» To do:
The number of lines in the entries below holding the word "agent" is all that is needed here.
Recorded information START
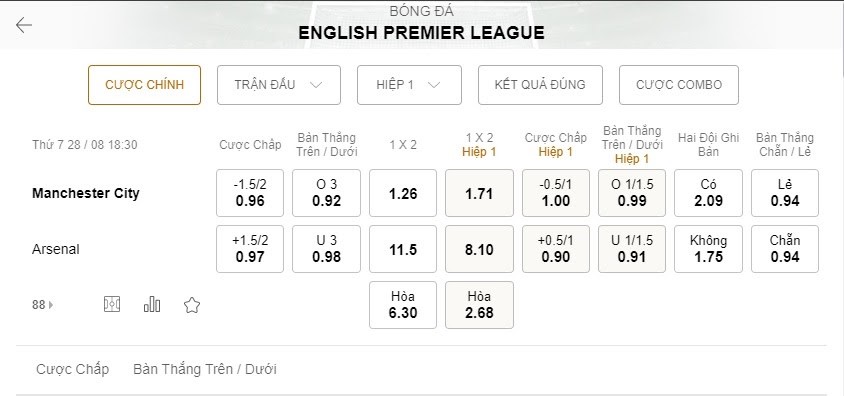
Task: Pick both teams score Có 2.09
Action: [x=708, y=193]
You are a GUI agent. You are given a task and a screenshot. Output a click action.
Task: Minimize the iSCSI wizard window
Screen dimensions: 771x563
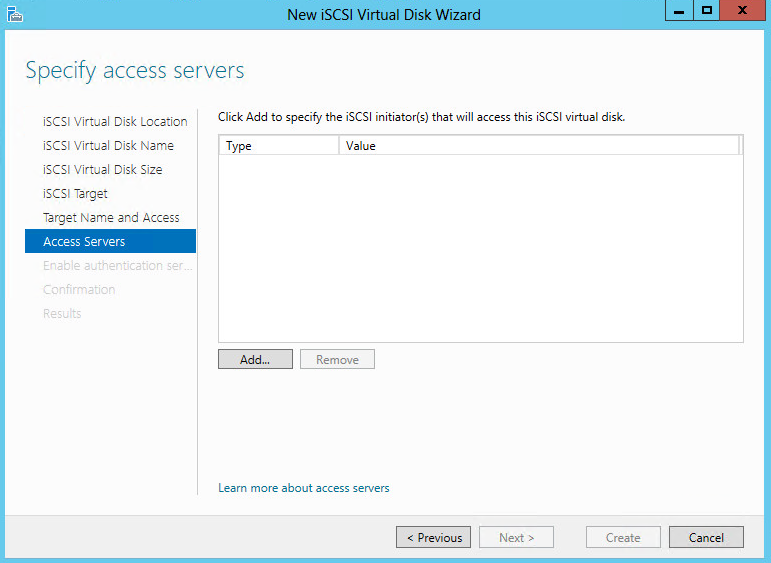coord(677,11)
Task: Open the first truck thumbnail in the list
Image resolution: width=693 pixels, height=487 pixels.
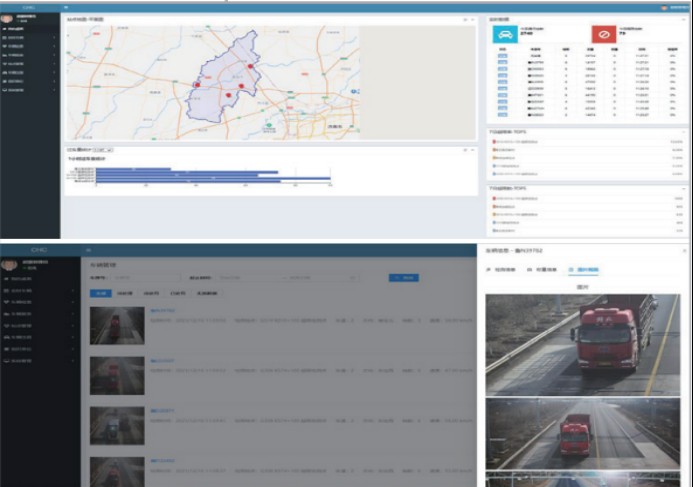Action: [x=117, y=326]
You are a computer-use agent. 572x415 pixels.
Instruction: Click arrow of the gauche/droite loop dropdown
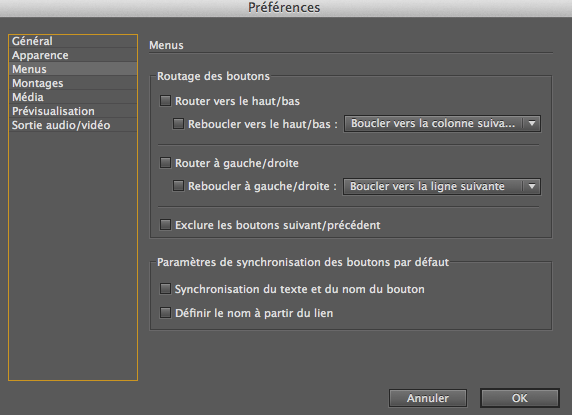click(532, 186)
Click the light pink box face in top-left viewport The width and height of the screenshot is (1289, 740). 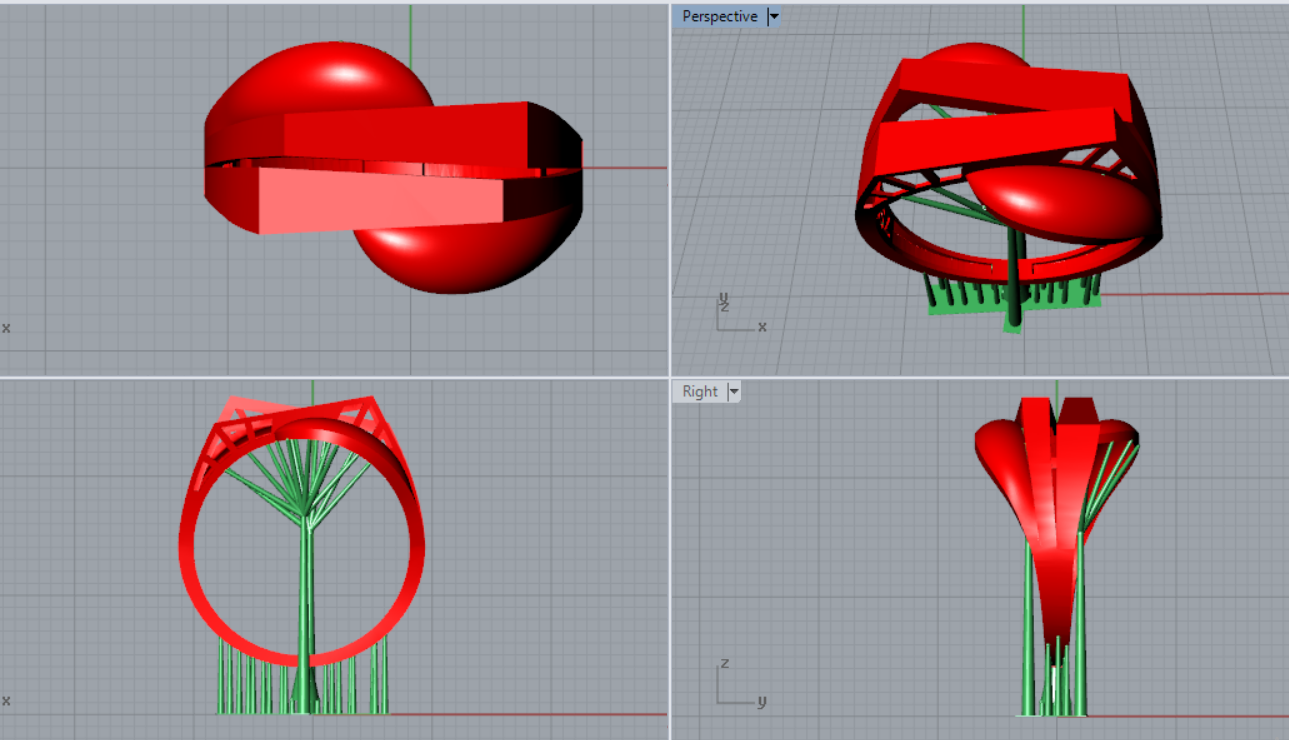coord(380,200)
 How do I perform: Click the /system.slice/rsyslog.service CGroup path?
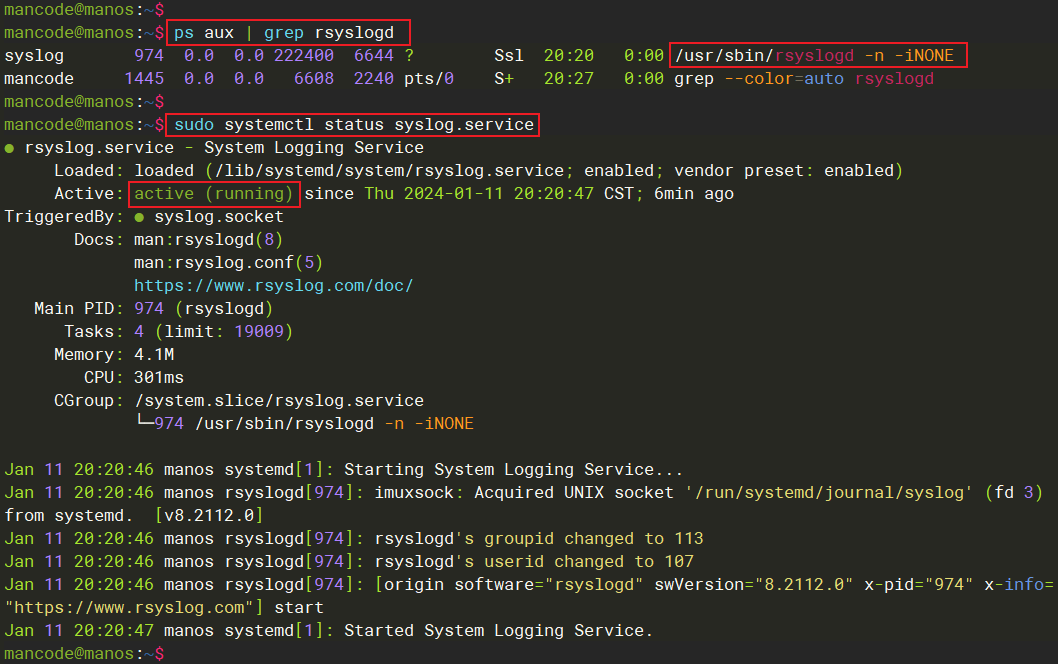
Recorded information END
» Result below:
2